**Written problem**
Recast as a numbered list the items starting with the line that contains "Given: Click the" and going on through the line that contains "pyautogui.click(x=279, y=251)", omitting any blank lines and including nothing else.

**Excerpted records**
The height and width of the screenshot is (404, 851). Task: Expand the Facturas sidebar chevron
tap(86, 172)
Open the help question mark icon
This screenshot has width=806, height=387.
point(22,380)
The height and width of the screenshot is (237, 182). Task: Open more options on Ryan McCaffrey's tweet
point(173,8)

==

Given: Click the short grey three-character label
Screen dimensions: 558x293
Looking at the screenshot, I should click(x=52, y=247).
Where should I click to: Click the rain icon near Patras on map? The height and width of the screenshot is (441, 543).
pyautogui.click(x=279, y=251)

---

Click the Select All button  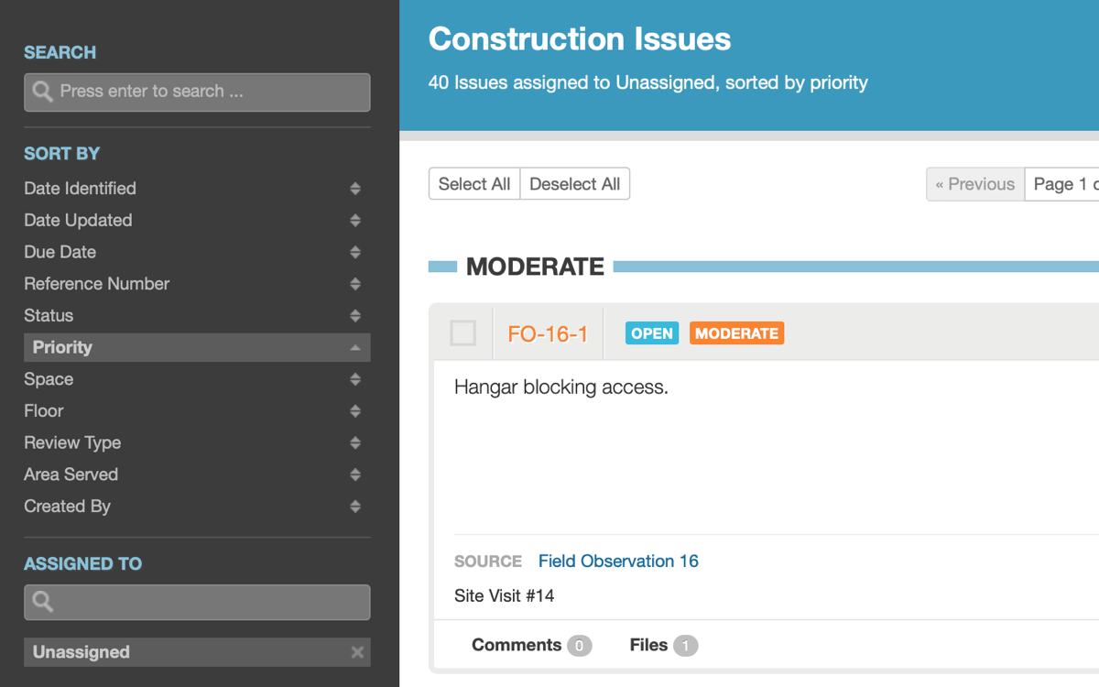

**Result below**
1. Given: Click the short grey three-character label
2. Screen dimensions: 558x293
3. Looking at the screenshot, I should click(x=52, y=247).
4. Where should I click to: Click the rain icon near Patras on map? The height and width of the screenshot is (441, 543).
5. pyautogui.click(x=279, y=251)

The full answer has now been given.